--- INPUT ---
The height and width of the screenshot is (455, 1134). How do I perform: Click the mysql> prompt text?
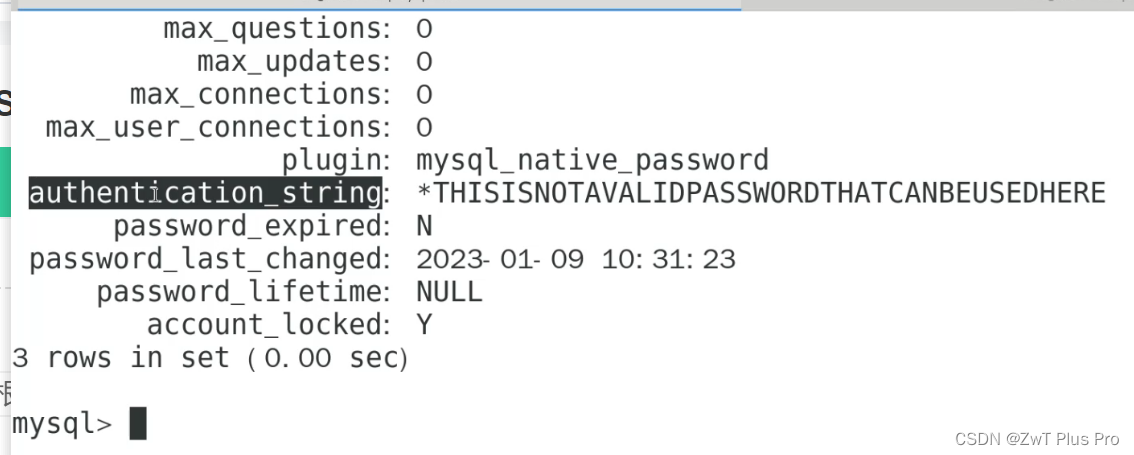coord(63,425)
--
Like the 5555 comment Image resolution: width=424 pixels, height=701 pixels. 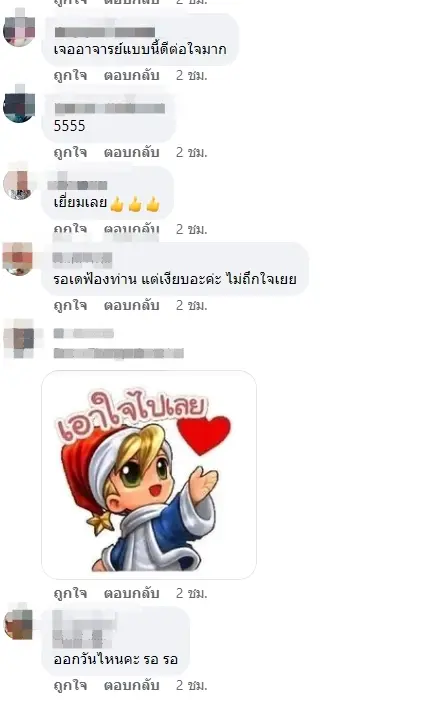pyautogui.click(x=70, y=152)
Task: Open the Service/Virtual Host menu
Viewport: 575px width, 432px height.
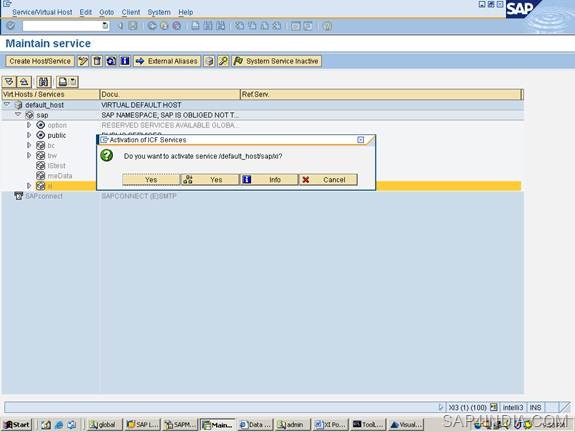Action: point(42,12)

--- CHALLENGE ---
Return the lines from the one containing "The height and" through the one containing "coord(63,425)", word for word. Omit the pictures.

--- WRITTEN REPLY ---
The height and width of the screenshot is (455, 1134). How do I perform: Click the mysql> prompt text?
coord(63,425)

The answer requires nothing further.